Tasks to perform ::
- 1) Answer the following from the voting rights post:
(a) What percentage of Trump voters in the Economist/YouGov poll said that Biden did not legitimately win the election?
(b) What percentage of the CPAC attendees thought "election integrity" was the most important issue facing the nation?
(c) How many bills have been introduced in state legislatures to revise voting laws?
- 2) Render this sentence from the voting rights post in Spanish: "Accordingly, more than 250 bills have been introduced in state legislatures to revise voting laws."
- 3) Extend the voting rights post with several paragraphs that begin after its final sentence.

Page text ::
START

Saturday, March 20, 2021

Voting Rights vs. Voting Wrongs

Ten days ago, I posted an article about the disagreement between the U.S. Democrats who stress social equality and the Republicans who stress religious freedom. This post is about the Republicans’ emphasis on “voting integrity” and the Democrats’ emphasis on voting rights.  

The Ongoing Charge of Voting “Wrongs”

As you all know, the vast majority of Republicans, led by the former President, claim that President Biden was elected because of voter fraud. They insist that the election was “stolen” and the voting “wrongs” of 2020 must be corrected by new voting legislation.

In an Economist/YouGov poll taken two weeks after last November’s election, 88% of Trump voters said that Biden did not legitimately win the election. He won because of voter fraud, which I am calling voting wrongs.

Perhaps that percentage is lower now, four months after the election, but a poll taken of the CPAC attendees at the end of February indicated that 62% of them thought the most important issue facing the nation is “election integrity,” that is, elections free from fraud.

Accordingly, more than 250 bills have been introduced in state legislatures to revise voting laws. All of these are ostensibly for the purpose of eliminating voting wrongs such as were seen, it is claimed, in the 2020 election.

The March 13 issue of The Economist has a major article about the “election wars” in the U.S. It is titled, “Heads we win, tails you cheated,” expressing their view of the Republican position.

Incontrovertibly, a large segment of U.S. citizens is far more concerned with eliminating voting wrongs than protecting voting rights. This widespread concern must be taken seriously.

END

Data shown ::
START

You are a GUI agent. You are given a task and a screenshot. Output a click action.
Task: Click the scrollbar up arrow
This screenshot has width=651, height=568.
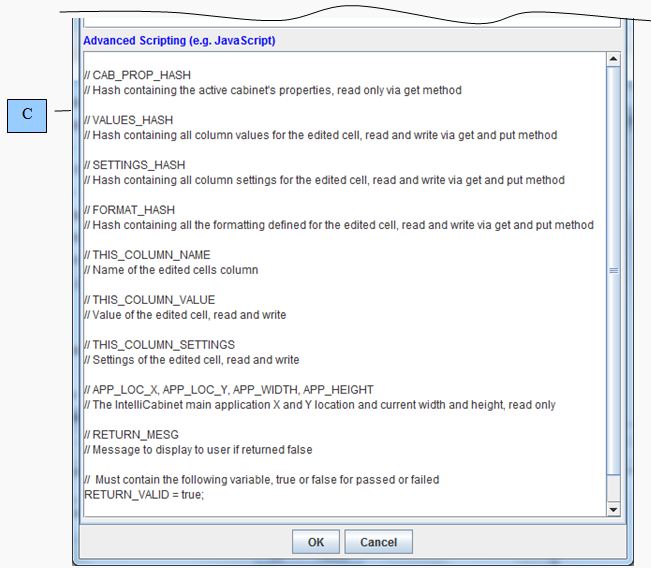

END

Expected answers ::
- 1)
(a) 88%
(b) 62%
(c) More than 250

- 2) En consecuencia, se han presentado más de 250 proyectos de ley en las legislaturas estatales para reformar las leyes electorales.

- 3)
The Ongoing Demand for Voting Rights

In spite of the charges of voting wrongs by the Republicans and largely because of what is seen as a concerted effort to constrict/suppress voting rights, the Democrats in Congress are actively working for expanding those rights.

In the House, the For the People Act of 2021 (H.R. 1) was passed on March 3 by a vote of 220-210, with all the Republicans and one Democrat voting Nay.

To no one’s surprise, President Biden is in favor of the House-passed bill becoming the law of the land. He stated, “The right to vote is sacred and fundamental—it is the right from which all of our other rights as Americans spring. This landmark legislation is urgently needed to protect that right.”

On March 4, the inimitable Heather Cox Richardson summarized major provisions of H.R. 1:

The measure streamlines voter registration with automatic and same-day voter registration. It restores the protections of the 1965 Voting Rights Act gutted in 2013 by the Supreme Court’s Shelby County v. Holder decision. It allows early voting and mail-in voting. It curbs dark money in elections and ends partisan gerrymandering by requiring independent redistricting commissions to draw state districts. It gets rid of insecure paperless voting.

Nevertheless, on March 3 before the House vote, former Vice President Pence wrote in a piece titled “Election Integrity Is a National Imperative” that H.R. 1 “would increase opportunities for election fraud, trample the First Amendment, further erode confidence in our elections, and forever dilute the votes of legally qualified eligible voters.”

Citing Pence, among others, the editorial board of the Washington Post wrote on March 4, “Republicans’ rhetoric on H.R. 1 is apocalyptic. Are they that afraid of democracy?”

It certainly seems so. The next day, Dana Milbank, a noted Washington Post opinion journalist, posted “Republicans aren’t fighting Democrats. They’re fighting democracy.”

The Ongoing Need to Protect Democracy

Make no mistake about it: the Democrats who passed H.R. 1 are mainly seeking to protect democracy. They are NOT for any sort of election fraud, such as  

                 * people voting more than once in the same election   
                 * dead people voting  
                 * non-citizens voting for nationwide or statewide candidates 
                 * some ballots being destroyed or not counted 
                 * some ballots being counted more than once 
                 * voters being registered in illegal ways or more than once

They just want every citizen to have the right to vote. That is foundational for democracy.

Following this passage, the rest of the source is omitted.